- _Given task A_
From the Analysis Hierarchies passage, reproduce everything from "The values of the members" down to "the hierarchies' levels.".
- _Given task B_
Answer these questions using the Analysis Hierarchies passage:
(i) What are the members of a level in a standard hierarchy by definition?
(ii) How are the values of the members of an Analysis Hierarchy defined?
(iii) In the VaR example, where are risk simulations stored?

>> begin Reading passage

Concept definition and specificities
We call Analysis Hierarchy any hierarchy of an ActivePivot cube containing at least one level whose members are not created using the cube's schema fact selection fields.
This naming convention is to be opposed to "standard Hierarchies" that are used for binding the database's records to the cube's aggregates. The members of a level in a standard hierarchy are by definition the values of the field that was associated to it.
A Hierarchy is often be assumed to be a standard Hierarchy unless stated otherwise. However, both Analysis Hierarchies and standard Hierarchies are hierarchies of the cube in a structural fashion.
The values of the members of an Analysis Hierarchy are programmatically defined, and can be either static of dynamic. The lack of constraints on the definition allows for a functional definition for its levels, which for example can be based on business requirements rather than the existing data within the database.
Analysis Hierarchies are therefore a powerful tool that allows for the integration of programmatically-defined members to the hierarchical structure of the cube, thus reinforcing the cube's analytic capabilities through the addition of functionally-defined attributes as the hierarchies' levels.
Usage Examples
Here are two use-cases for Analysis Hierarchies :
Introduction of a parameter for a subset of measures
If one's measure definition is parameterized by a static parameter, and said measure is to be visualized for multiple parameter values at the same time, then the attribute corresponding the parameter can be added as a level of an analysis hierarchy, with the parameter values as the level members.
Ex : PnL exploration for VaR breach scenario
When estimating market risk through the computation of the VaR metrics, one of the methods is to use scenario-backed Monte-Carlo simulations. In that case, risk simulations will be stored in the database inside scenario-indexed vectors for improving the computation efficiency of the VaR metrics, so the scenario attribute is not explicitly available through the data, and thus cannot be used as the level of a standard Hierarchy. However, there are various business cases where some metrics are to be analyzed on a per-scenario basis, for example when analyzing why such scenario leads to a VaR increase, or when back testing the VaR model, since this allows to inspect which scenario was the closest to an actual VaR breach.

>> end Reading passage
>> begin Records shown

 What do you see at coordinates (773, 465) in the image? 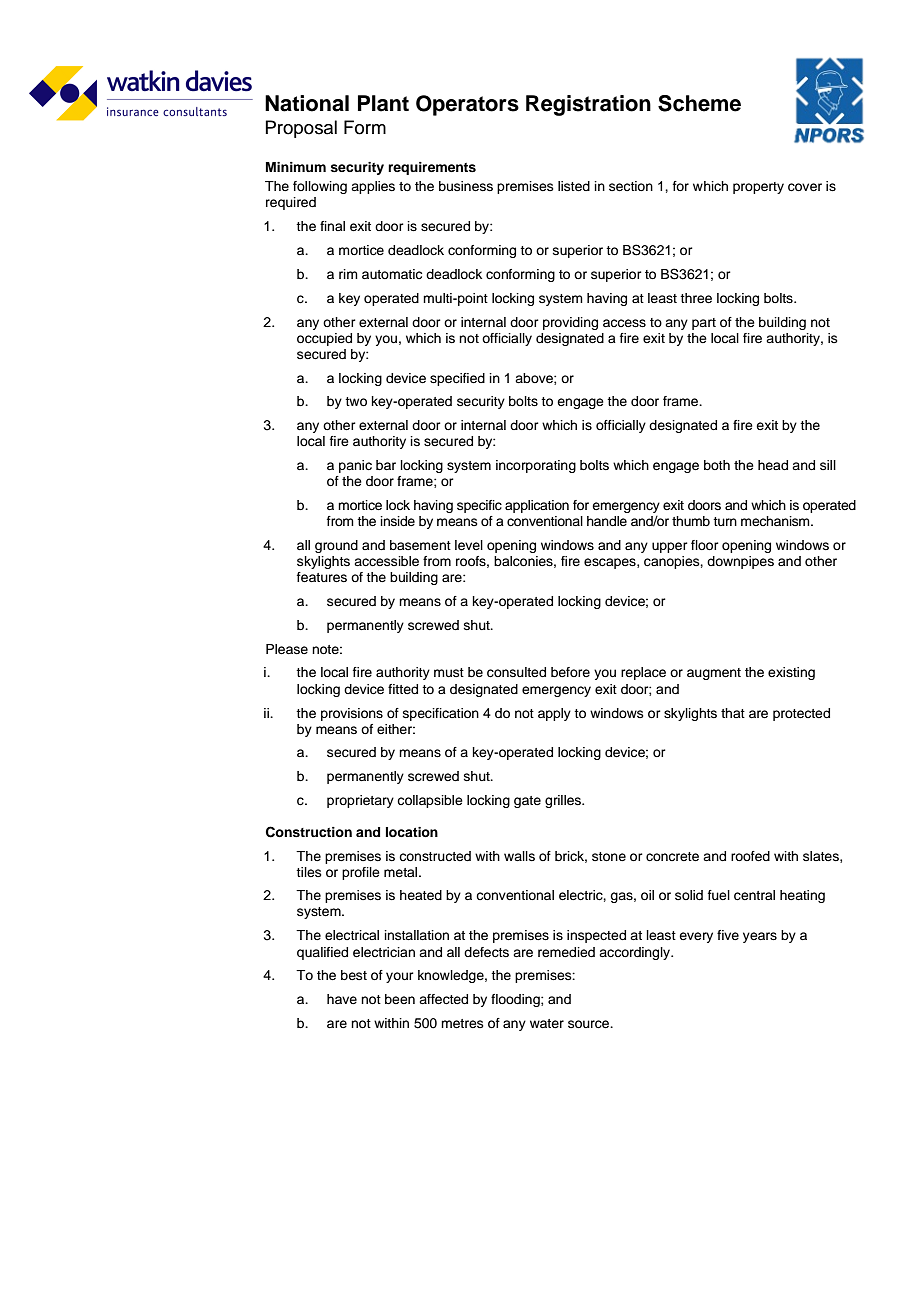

>> end Records shown
>> begin Records shown

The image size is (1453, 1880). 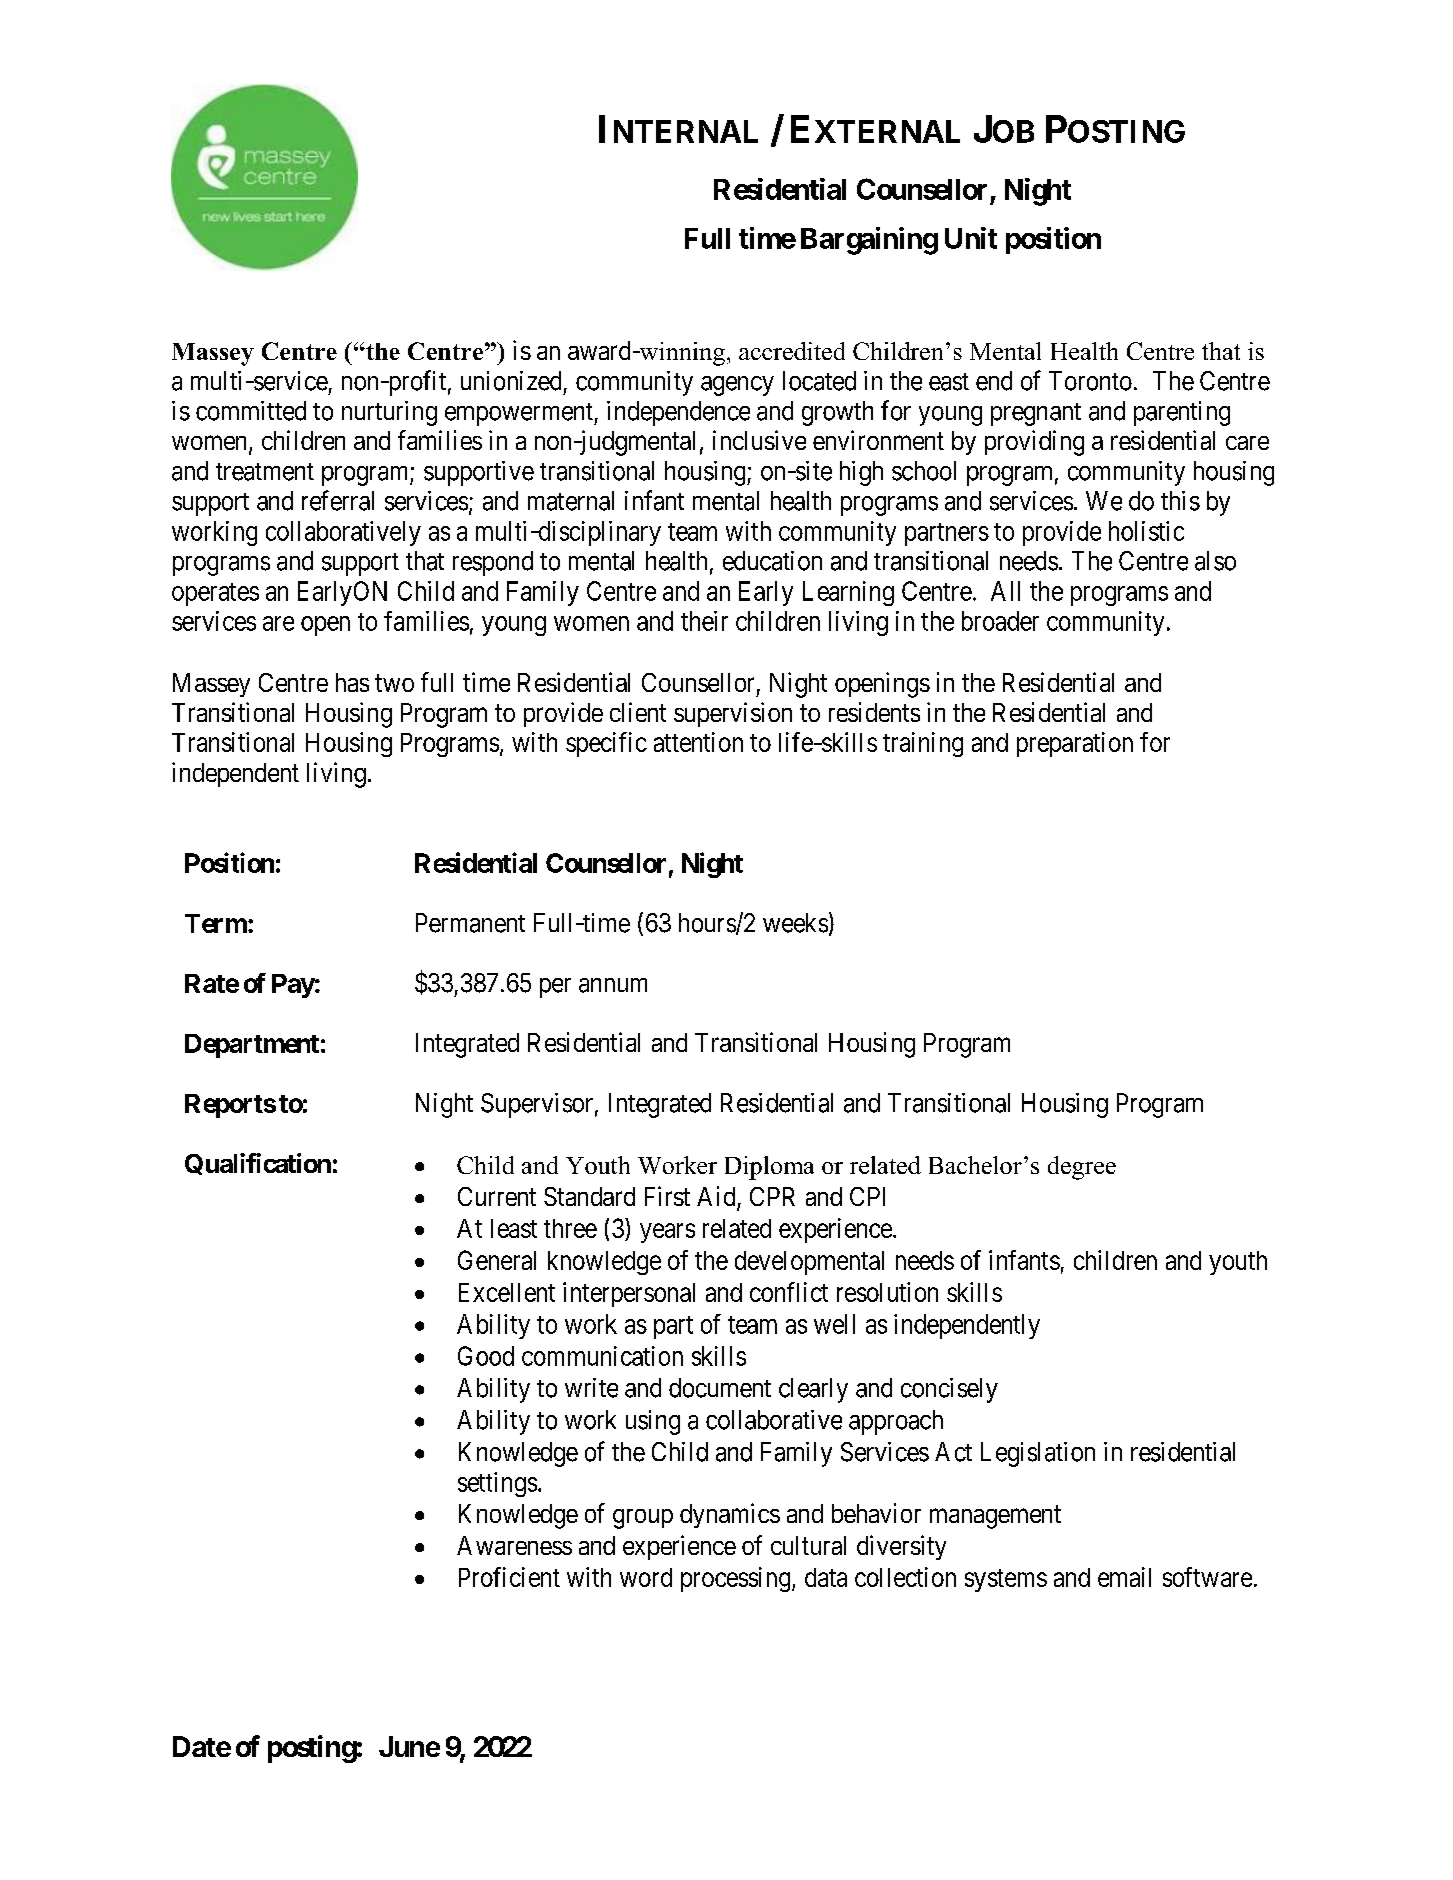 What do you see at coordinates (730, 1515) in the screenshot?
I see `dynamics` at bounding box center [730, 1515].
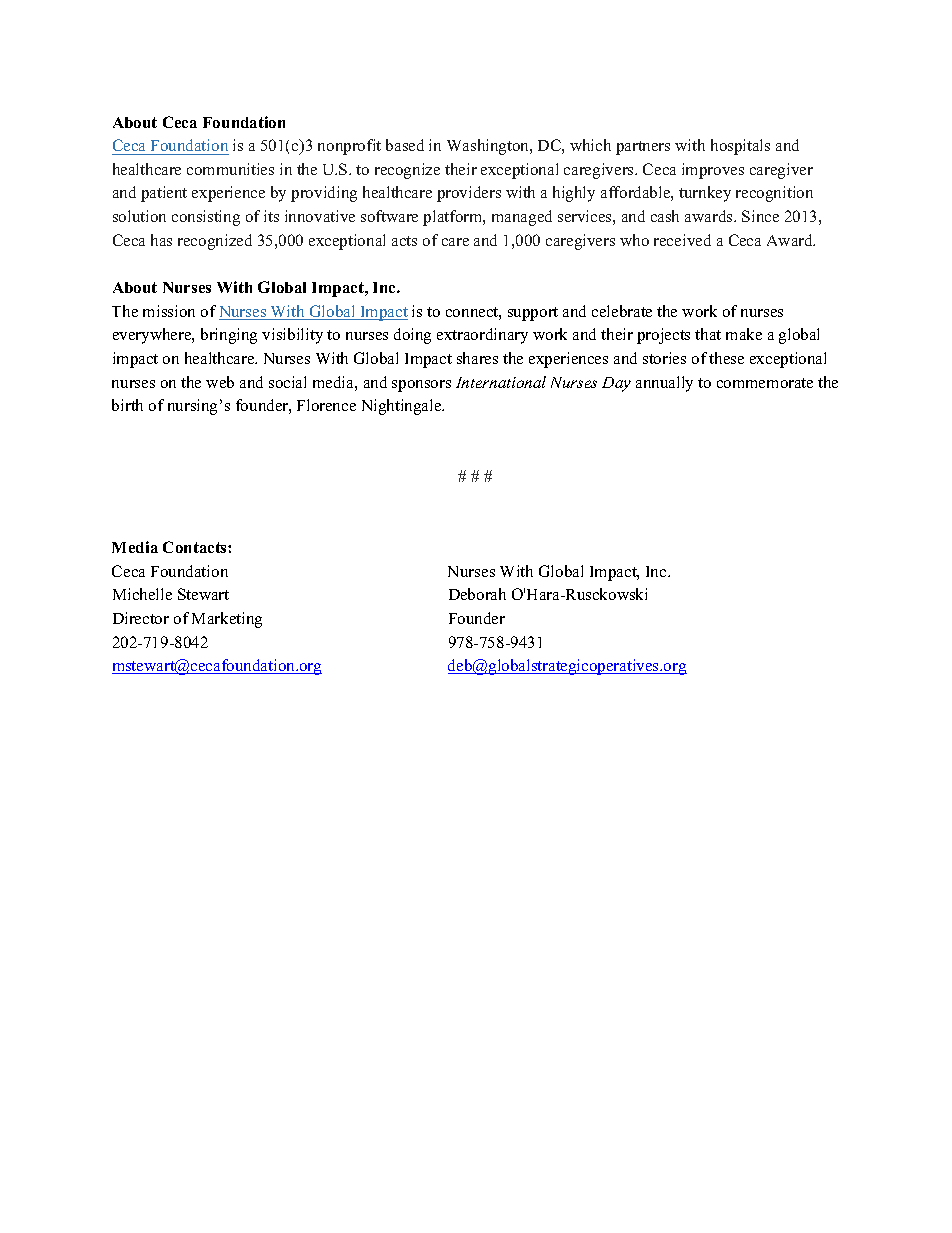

>> end Records shown

- _Correct output A_
The values of the members of an Analysis Hierarchy are programmatically defined, and can be either static of dynamic. The lack of constraints on the definition allows for a functional definition for its levels, which for example can be based on business requirements rather than the existing data within the database.
Analysis Hierarchies are therefore a powerful tool that allows for the integration of programmatically-defined members to the hierarchical structure of the cube, thus reinforcing the cube's analytic capabilities through the addition of functionally-defined attributes as the hierarchies' levels.

- _Correct output B_
(i) They are the values of the field that was associated to that level.
(ii) They are programmatically defined.
(iii) They are stored in the database inside scenario-indexed vectors.